Task goal:
Nothing but the exact lines from the one containing "The height and width of the screenshot is (460, 614)." through the last line of the records below belongs in your answer.

Data excerpts:
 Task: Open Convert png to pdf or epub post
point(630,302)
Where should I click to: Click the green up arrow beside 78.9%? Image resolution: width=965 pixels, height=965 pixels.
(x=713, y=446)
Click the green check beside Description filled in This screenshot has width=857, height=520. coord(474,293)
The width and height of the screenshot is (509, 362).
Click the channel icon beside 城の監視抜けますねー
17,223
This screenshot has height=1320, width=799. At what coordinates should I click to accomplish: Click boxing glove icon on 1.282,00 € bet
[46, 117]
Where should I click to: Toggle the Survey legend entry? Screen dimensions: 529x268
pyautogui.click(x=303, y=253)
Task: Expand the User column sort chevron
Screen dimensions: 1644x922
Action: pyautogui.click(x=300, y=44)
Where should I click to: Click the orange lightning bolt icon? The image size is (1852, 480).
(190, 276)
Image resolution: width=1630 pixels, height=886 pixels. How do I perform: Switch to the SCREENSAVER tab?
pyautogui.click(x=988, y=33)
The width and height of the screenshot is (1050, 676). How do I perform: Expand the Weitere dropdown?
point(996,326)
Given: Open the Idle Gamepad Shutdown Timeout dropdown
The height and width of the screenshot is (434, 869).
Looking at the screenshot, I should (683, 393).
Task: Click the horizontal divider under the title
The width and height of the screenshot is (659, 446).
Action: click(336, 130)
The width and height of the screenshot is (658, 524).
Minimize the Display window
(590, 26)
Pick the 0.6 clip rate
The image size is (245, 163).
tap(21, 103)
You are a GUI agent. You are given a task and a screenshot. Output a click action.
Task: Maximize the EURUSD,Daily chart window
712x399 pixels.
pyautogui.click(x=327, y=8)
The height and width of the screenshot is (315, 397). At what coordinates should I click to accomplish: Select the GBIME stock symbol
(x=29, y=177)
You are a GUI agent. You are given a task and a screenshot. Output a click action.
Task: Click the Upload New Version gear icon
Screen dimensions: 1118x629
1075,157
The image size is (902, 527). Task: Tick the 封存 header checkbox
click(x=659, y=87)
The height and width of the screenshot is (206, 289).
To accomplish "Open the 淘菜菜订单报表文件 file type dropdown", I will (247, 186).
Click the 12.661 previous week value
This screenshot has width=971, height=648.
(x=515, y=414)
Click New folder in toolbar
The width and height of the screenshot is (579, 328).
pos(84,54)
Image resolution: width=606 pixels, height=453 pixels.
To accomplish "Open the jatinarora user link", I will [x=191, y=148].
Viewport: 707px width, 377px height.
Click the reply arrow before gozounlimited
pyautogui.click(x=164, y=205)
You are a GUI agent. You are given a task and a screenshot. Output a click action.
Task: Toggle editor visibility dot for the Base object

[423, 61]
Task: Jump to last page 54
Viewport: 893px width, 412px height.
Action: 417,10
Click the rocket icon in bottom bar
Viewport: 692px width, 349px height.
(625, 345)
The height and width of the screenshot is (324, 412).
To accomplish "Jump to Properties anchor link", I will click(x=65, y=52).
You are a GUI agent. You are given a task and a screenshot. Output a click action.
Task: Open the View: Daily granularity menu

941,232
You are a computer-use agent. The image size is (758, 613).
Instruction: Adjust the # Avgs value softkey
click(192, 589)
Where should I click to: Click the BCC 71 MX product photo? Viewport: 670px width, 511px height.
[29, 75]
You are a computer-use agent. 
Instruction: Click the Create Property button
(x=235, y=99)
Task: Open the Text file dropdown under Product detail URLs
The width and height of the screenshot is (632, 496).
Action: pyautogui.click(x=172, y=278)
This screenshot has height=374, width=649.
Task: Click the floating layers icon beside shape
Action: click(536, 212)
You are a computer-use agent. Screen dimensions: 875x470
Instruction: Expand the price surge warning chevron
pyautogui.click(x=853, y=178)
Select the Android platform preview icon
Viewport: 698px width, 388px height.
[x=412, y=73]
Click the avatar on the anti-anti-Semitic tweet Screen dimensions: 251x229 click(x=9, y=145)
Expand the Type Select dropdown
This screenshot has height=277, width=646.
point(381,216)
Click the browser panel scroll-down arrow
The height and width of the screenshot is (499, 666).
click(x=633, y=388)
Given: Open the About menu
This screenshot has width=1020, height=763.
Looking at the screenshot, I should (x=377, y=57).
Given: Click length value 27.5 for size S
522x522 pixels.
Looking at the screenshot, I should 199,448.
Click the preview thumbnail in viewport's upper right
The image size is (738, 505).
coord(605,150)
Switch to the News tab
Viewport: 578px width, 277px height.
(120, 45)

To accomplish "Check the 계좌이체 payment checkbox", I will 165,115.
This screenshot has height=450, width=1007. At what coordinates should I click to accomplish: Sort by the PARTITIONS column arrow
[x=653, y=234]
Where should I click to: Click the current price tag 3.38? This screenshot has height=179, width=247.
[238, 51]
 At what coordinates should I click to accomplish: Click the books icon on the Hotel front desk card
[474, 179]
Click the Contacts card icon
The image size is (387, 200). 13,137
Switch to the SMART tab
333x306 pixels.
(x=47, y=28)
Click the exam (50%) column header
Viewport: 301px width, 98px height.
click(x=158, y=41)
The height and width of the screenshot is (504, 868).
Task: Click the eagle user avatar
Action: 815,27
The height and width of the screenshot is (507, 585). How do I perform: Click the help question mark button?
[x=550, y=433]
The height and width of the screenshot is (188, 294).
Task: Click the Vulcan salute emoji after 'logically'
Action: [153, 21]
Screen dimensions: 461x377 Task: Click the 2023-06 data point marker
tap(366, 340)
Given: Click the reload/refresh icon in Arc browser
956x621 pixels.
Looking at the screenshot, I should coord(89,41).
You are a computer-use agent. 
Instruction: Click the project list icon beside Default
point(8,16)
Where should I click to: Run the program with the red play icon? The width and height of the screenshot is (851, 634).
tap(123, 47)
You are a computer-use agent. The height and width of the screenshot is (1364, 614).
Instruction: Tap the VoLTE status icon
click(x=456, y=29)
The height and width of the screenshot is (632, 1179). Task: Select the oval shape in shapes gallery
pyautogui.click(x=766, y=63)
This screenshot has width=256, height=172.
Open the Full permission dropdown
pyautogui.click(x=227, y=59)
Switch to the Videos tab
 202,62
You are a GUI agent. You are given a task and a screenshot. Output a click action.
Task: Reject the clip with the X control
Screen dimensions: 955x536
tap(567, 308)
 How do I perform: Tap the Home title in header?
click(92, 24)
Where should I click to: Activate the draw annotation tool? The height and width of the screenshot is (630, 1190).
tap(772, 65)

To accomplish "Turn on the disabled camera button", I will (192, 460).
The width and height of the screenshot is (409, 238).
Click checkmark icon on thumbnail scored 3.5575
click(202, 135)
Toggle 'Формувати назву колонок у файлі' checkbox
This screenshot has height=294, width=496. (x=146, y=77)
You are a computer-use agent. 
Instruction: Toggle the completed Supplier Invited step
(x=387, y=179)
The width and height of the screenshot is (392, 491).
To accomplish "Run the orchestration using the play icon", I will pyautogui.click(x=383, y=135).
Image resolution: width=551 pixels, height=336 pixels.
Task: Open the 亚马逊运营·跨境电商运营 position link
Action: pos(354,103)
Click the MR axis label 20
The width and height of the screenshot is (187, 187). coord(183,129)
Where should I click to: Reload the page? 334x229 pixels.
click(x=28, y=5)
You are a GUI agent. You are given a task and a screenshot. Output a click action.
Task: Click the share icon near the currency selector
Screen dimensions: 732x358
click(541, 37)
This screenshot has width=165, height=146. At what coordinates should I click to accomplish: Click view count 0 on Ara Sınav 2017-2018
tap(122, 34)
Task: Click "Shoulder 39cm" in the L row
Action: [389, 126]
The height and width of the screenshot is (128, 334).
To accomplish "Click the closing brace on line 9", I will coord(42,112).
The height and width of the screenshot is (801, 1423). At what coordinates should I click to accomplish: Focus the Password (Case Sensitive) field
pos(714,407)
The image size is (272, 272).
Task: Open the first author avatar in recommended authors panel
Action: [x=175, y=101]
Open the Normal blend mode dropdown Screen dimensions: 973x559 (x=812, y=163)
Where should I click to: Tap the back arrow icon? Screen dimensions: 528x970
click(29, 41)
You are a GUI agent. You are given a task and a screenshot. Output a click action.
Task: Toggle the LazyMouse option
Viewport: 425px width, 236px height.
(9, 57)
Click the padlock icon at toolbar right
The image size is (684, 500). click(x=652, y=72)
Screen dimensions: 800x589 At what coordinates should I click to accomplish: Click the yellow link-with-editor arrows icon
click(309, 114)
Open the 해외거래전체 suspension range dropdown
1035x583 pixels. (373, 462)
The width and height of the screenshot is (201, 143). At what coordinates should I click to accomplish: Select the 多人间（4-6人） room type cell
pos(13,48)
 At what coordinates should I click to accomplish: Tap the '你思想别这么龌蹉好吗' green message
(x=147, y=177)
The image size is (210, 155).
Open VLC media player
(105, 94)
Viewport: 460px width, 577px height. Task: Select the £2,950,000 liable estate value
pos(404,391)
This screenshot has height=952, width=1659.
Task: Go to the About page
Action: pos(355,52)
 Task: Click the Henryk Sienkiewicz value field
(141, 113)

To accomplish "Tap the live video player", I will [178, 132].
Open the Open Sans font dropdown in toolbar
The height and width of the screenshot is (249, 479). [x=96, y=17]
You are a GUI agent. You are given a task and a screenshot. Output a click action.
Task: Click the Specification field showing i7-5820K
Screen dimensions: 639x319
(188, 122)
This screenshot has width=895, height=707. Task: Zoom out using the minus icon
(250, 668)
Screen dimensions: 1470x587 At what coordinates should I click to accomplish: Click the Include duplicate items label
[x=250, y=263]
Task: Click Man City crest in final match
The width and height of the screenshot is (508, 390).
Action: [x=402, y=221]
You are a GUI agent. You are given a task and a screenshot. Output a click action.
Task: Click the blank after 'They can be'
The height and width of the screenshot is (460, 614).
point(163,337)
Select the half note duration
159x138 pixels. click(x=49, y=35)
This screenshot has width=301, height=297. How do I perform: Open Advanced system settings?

Result:
The height and width of the screenshot is (460, 614).
point(163,337)
Select the half note duration
159x138 pixels. click(x=49, y=35)
This screenshot has width=301, height=297. How do I perform: Open Advanced system settings?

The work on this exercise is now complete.